The two women met with the pastor for counseling, independently of one another, but with the same complaint. Each had one child, a teenage boy. Each had remote husbands, detached, not involved in the life of the family. Each woman came to the pastor with guns blaring, saying, “I can’t stand my husband. I’m ready to leave him. He is not treating my son the way he should, he is not invested in the boy’s life at all, and now my son is starting to have trouble in school, and in many other areas of life.” The pastor was a young minister at the time and had not counseled much, but he knew what the Bible taught about bitterness. He told each woman, “You need to learn how to forgive your husband. He is not doing the right thing, but neither are you with your reaction to him. Here’s what the Bible says about forgiveness.” One woman agreed and went home and worked on her heart and the marriage continued and improved. The other woman tried to forgive and she couldn’t. Many years later the pastor looked back on the situation and wondered, what was the difference? By this time in his ministry, the pastor had seen many examples of idolatry, which he defines as “taking a good thing and making it into an ultimate thing.” He had counseled many who had made food or entertainment or sports or family or even their church an idol. As he thought back to these two women who came to him with the same complaint about their husbands many years before, it occurred to him that idolatry was the issue. The one woman loved her child. The other woman almost worshipped her child. The woman who couldn’t forgive had said in her heart, “I have done nothing else in life, I don’t have a good marriage, but if my son grows up to be happy and successful and to love me, then I will have some meaning in my life.” And therefore, she could not possibly forgive her husband. She was not just angry, she was idolatrously angry. She had turned a good thing into an ultimate thing. She had turned her son into a real savior and his love into something more important even than the Savior’s love.

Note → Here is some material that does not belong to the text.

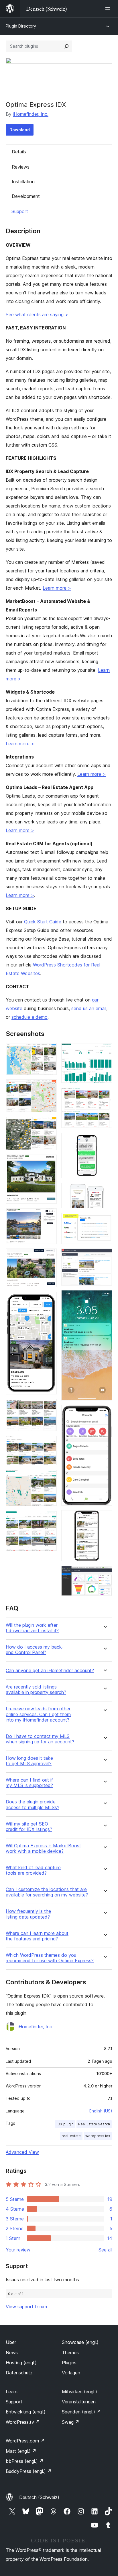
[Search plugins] (66, 46)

The pastor in the story is Tim Keller, who serves a church in New York City. As he talked about his latest book, “Counterfeit Gods,” Keller said it is important to recognize our idols by asking questions such as, “What does my mind naturally go to when it is in neutral and I am not hooked up to an iPod or glued to a TV?” The quiet mind will gravitate to what has captured the heart. Or, “What do I want so much that I cannot imagine life without it?” The idols of our heart will come into focus through honest examination.
How do we find freedom from idols? Psalm 107 says, “Then they cried out to the Lord … He brought them out of darkness … and broke their chains in pieces.” God has to do it. Keller talked about Thomas Chalmers’ famous sermon, “The Expulsive Power of a New Affection,” and encouraged believers to meditate on the cross. You cannot look at the cross and the sacrifice Jesus made for you there and at the same time cling to idols. Something has to go. As you see and savor Jesus Christ, the idols will begin to topple, though it may take time and patience until your heart is free. There’s nothing better than that.